Stored items:
= = =
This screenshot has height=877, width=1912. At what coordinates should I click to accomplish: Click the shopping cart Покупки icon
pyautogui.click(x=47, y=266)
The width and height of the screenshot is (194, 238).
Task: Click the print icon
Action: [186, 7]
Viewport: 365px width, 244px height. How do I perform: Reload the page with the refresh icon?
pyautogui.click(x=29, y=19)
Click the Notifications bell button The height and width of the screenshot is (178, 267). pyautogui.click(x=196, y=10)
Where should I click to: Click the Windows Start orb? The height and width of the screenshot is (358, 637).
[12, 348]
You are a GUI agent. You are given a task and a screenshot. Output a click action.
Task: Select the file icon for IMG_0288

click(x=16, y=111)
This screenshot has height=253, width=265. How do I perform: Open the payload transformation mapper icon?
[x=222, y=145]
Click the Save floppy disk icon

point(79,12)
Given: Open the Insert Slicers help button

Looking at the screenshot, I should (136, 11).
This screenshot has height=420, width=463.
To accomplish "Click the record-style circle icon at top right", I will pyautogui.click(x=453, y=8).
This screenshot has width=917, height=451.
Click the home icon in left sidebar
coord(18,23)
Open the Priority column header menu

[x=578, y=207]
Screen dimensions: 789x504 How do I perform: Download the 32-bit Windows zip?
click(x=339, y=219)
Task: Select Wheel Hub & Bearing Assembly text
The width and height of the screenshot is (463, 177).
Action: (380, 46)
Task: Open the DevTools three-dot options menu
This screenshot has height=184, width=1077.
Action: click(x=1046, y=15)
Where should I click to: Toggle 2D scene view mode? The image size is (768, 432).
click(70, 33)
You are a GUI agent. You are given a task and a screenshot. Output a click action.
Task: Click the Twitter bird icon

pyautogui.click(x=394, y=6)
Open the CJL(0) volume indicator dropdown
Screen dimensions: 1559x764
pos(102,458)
= = =
● **EXERCISE OBJECTIVE**
Send back all the records above word for word.

● **REPLY TO THE TASK**
This screenshot has height=877, width=1912. At what coordinates should I click to accomplish: Click the shopping cart Покупки icon
pyautogui.click(x=47, y=266)
The width and height of the screenshot is (194, 238).
Task: Click the print icon
Action: [186, 7]
Viewport: 365px width, 244px height. How do I perform: Reload the page with the refresh icon?
pyautogui.click(x=29, y=19)
Click the Notifications bell button The height and width of the screenshot is (178, 267). pyautogui.click(x=196, y=10)
Where should I click to: Click the Windows Start orb? The height and width of the screenshot is (358, 637).
[12, 348]
You are a GUI agent. You are given a task and a screenshot. Output a click action.
Task: Select the file icon for IMG_0288

click(x=16, y=111)
This screenshot has height=253, width=265. How do I perform: Open the payload transformation mapper icon?
[x=222, y=145]
Click the Save floppy disk icon

point(79,12)
Given: Open the Insert Slicers help button

Looking at the screenshot, I should (136, 11).
This screenshot has height=420, width=463.
To accomplish "Click the record-style circle icon at top right", I will pyautogui.click(x=453, y=8).
This screenshot has width=917, height=451.
Click the home icon in left sidebar
coord(18,23)
Open the Priority column header menu

[x=578, y=207]
Screen dimensions: 789x504 How do I perform: Download the 32-bit Windows zip?
click(x=339, y=219)
Task: Select Wheel Hub & Bearing Assembly text
The width and height of the screenshot is (463, 177).
Action: (380, 46)
Task: Open the DevTools three-dot options menu
This screenshot has height=184, width=1077.
Action: click(x=1046, y=15)
Where should I click to: Toggle 2D scene view mode? The image size is (768, 432).
click(70, 33)
You are a GUI agent. You are given a task and a screenshot. Output a click action.
Task: Click the Twitter bird icon

pyautogui.click(x=394, y=6)
Open the CJL(0) volume indicator dropdown
Screen dimensions: 1559x764
pos(102,458)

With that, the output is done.